[FFmpeg-devel] [PATCH] Dsputilize some functions from APE decode 1/2 - Altivec implementation

Sat Jul 5 20:18:13 CEST 2008

On Sat, Jul 05, 2008 at 09:17:08PM +0300, Kostya wrote:
> Here's Altivec version of $subj. SSE2 version will follow next week.

I know, attached patch was appproved but this will give more speedup.
-------------- next part --------------
Index: libavcodec/ppc/dsputil_altivec.c
===================================================================

--- libavcodec/ppc/dsputil_altivec.c	(revision 14044)
+++ libavcodec/ppc/dsputil_altivec.c	(working copy)
@@ -1484,6 +1484,65 @@
 POWERPC_PERF_STOP_COUNT(altivec_avg_pixels8_xy2_num, 1);
 }
 
+static void add_int16_altivec(int16_t * v1, int16_t * v2, int order)

▸ Data lines
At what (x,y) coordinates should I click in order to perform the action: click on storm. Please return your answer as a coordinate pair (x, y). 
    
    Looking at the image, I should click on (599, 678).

▸ What to work on
Continue the Altivec patch message for FFmpeg, picking up right after its final line.

▸ Task result
+{
+    int i;
+    register vector short vec, *pv;
+
+    for(i = 0; i < order; i += 8){
+        pv = (vector signed short*)v2;
+        vec = vec_perm(pv[0], pv[1], vec_lvsl(0, v2));
+        vec_st(vec_add(vec_ld(0, v1), vec), 0, v1);
+        v1 += 8;
+        v2 += 8;
+    }
+}
+
+static void sub_int16_altivec(int16_t * v1, int16_t * v2, int order)
+{
+    int i;
+    register vector short vec, *pv;
+
+    for(i = 0; i < order; i += 8){
+        pv = (vector signed short*)v2;
+        vec = vec_perm(pv[0], pv[1], vec_lvsl(0, v2));
+        vec_st(vec_sub(vec_ld(0, v1), vec), 0, v1);
+        v1 += 8;
+        v2 += 8;
+    }
+}
+
+static int32_t scalarproduct_int16_altivec(int16_t * v1, int16_t * v2, int order, const int shift)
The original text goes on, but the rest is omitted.